**Brief:** Copy out all of the data below exactly, so that no word differs from the original.

---------- Extracted records ----------

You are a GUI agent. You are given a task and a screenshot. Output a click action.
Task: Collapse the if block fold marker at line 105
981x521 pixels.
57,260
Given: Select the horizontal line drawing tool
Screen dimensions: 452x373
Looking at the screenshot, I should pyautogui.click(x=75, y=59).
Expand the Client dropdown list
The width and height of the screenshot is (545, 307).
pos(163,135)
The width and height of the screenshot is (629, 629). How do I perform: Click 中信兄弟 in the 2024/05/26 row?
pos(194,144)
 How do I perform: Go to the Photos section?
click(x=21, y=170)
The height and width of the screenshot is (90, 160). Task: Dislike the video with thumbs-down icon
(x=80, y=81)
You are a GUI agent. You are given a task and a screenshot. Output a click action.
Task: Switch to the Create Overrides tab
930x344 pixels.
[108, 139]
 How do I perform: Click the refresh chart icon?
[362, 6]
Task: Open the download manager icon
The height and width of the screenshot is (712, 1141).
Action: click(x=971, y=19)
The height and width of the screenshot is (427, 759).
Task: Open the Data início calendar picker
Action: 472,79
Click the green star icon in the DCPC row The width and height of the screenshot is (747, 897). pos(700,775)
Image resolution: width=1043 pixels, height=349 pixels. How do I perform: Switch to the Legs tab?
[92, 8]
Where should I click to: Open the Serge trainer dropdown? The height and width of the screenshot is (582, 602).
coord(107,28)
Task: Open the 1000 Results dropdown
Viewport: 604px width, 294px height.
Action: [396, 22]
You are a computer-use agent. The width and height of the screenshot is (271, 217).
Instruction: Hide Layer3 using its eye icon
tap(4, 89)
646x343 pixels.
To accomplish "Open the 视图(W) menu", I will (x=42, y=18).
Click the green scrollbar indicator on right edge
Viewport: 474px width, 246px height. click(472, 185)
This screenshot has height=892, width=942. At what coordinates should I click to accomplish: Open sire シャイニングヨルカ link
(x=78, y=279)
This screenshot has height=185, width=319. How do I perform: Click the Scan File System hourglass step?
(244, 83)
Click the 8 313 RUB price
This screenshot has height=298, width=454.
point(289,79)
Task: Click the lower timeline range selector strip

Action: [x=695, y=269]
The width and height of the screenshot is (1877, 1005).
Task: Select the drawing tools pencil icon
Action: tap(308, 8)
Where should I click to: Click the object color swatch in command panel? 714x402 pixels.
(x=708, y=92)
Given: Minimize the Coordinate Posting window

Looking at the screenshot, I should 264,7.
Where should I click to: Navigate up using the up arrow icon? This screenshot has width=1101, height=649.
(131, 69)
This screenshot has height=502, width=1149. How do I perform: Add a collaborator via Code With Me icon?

----------

**Task answer:**
You are a GUI agent. You are given a task and a screenshot. Output a click action.
Task: Collapse the if block fold marker at line 105
981x521 pixels.
57,260
Given: Select the horizontal line drawing tool
Screen dimensions: 452x373
Looking at the screenshot, I should pyautogui.click(x=75, y=59).
Expand the Client dropdown list
The width and height of the screenshot is (545, 307).
pos(163,135)
The width and height of the screenshot is (629, 629). How do I perform: Click 中信兄弟 in the 2024/05/26 row?
pos(194,144)
 How do I perform: Go to the Photos section?
click(x=21, y=170)
The height and width of the screenshot is (90, 160). Task: Dislike the video with thumbs-down icon
(x=80, y=81)
You are a GUI agent. You are given a task and a screenshot. Output a click action.
Task: Switch to the Create Overrides tab
930x344 pixels.
[108, 139]
 How do I perform: Click the refresh chart icon?
[362, 6]
Task: Open the download manager icon
The height and width of the screenshot is (712, 1141).
Action: click(x=971, y=19)
The height and width of the screenshot is (427, 759).
Task: Open the Data início calendar picker
Action: 472,79
Click the green star icon in the DCPC row The width and height of the screenshot is (747, 897). pos(700,775)
Image resolution: width=1043 pixels, height=349 pixels. How do I perform: Switch to the Legs tab?
[92, 8]
Where should I click to: Open the Serge trainer dropdown? The height and width of the screenshot is (582, 602).
coord(107,28)
Task: Open the 1000 Results dropdown
Viewport: 604px width, 294px height.
Action: [396, 22]
You are a computer-use agent. The width and height of the screenshot is (271, 217).
Instruction: Hide Layer3 using its eye icon
tap(4, 89)
646x343 pixels.
To accomplish "Open the 视图(W) menu", I will (x=42, y=18).
Click the green scrollbar indicator on right edge
Viewport: 474px width, 246px height. click(472, 185)
This screenshot has height=892, width=942. At what coordinates should I click to accomplish: Open sire シャイニングヨルカ link
(x=78, y=279)
This screenshot has height=185, width=319. How do I perform: Click the Scan File System hourglass step?
(244, 83)
Click the 8 313 RUB price
This screenshot has height=298, width=454.
point(289,79)
Task: Click the lower timeline range selector strip

Action: [x=695, y=269]
The width and height of the screenshot is (1877, 1005).
Task: Select the drawing tools pencil icon
Action: tap(308, 8)
Where should I click to: Click the object color swatch in command panel? 714x402 pixels.
(x=708, y=92)
Given: Minimize the Coordinate Posting window

Looking at the screenshot, I should 264,7.
Where should I click to: Navigate up using the up arrow icon? This screenshot has width=1101, height=649.
(131, 69)
This screenshot has height=502, width=1149. How do I perform: Add a collaborator via Code With Me icon?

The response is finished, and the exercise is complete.